Slavery museum educates students for Black History Month
The Lest We Forget Slavery Museum came to Baruch College to teach students about the history of slavery and its continued effects on contemporary America.
The traveling exhibit was brought to the school on Feb. 21 in honor of Black History Month.
As Gwen Ragsdale, co-curator of the museum, explained about the artifacts, “This is not black history, it is American history.”
Throughout the exhibit, she and her husband, Justin, wanted to convey to students that certain aspects of slavery continue to impact communities of color today, as well as inform people of color how important it is to know the history of their people.
Justin has been collecting artifacts related to slavery for the past 60 years. The Ragsdales’ museum features items from the times of slavery, including numerous slaver devices such as shackles, branding devices, yokes and ball-and-chains.

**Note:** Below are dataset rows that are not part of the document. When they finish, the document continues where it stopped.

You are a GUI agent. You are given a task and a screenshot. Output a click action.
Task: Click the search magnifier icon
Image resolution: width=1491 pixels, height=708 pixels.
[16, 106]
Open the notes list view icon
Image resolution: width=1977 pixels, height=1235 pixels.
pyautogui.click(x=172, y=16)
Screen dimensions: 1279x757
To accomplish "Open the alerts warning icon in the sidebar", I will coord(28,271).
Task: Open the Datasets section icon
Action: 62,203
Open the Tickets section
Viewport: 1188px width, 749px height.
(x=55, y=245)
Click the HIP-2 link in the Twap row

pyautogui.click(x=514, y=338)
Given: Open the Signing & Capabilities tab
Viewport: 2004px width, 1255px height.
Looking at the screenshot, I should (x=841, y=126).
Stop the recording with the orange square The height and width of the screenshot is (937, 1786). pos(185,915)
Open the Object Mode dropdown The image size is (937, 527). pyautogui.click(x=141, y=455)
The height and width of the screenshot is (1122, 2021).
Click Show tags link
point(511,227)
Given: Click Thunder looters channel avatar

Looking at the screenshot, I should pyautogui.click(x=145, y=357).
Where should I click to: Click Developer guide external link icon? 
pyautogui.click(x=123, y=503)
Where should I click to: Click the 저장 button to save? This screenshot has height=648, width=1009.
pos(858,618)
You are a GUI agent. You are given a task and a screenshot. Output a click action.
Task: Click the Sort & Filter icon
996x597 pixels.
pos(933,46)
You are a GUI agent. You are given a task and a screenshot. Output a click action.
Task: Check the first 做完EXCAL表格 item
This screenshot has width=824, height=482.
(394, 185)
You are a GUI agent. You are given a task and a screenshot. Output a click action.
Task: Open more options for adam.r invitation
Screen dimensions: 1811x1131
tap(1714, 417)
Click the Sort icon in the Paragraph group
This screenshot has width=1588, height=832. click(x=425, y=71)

It also has items from after the times of slavery, including advertisements with racist characterizations of black people, “blacks seated in rear” signs and a robe belonging to a Ku Klux Klan member.
Chair of the Black History Month Committee Fatou Fifi Diaw hoped the event would educate students about Black History Month and “just give them an insight on why this month exists and why we have to go back to the past to help us deal with the present.”
Tables were set up with posters and explanations for each of the items displayed. There was also a documentary shown featuring the Ragsdales speaking about the history of slavery.
The Ragsdales gave a presentation on slavery as well. Justin shared his story with the audience and explained how and why he got into learning about and teaching the history of slavery, as well as collecting slavery memorabilia. He told the students about how he got interested in the history after living and speaking with his uncle when he was young.
Inspired and intrigued, Justin began to look into black history and understand how his ancestors came to America.
Justin worked as a window cleaner at a local college and sat in African-American history classes simply for the knowledge. Eventually, the professor encouraged him to visit Africa to find the information he was searching for. Justin went to Africa, and after being sent to a few different places, he found answers.
He discovered that the British were credited with turning slavery into the large-scale operation that it became, and that Africans were rounded up from their homes in the middle of the night like animals.
He learned of the “deplorable” sanitary conditions on the ships coming to America. He detailed the gruesome conditions to the audience. Justin said the ships were commonly called “death ships” because many people would die on them. The stench of the dead bodies and feces on the ships could be smelled from five miles away.
Gwen emphasized the importance of both remembering one’s culture and where one comes from and the importance of asking the elderly to share their stories, since they “won’t be around forever, and they take their stories with them to the grave.”
She also spoke of the importance of African Americans knowing and understanding their history and culture. She explained that African Americans must learn to stick together in order to break the cycle of racism present in U.S. society that has gone back for generations.
In previous years, Baruch took students to the museum from which the traveling exhibit came. The museum, which is located in Philadelphia, is currently relocating, so the curators brought a taste of the museum to Baruch.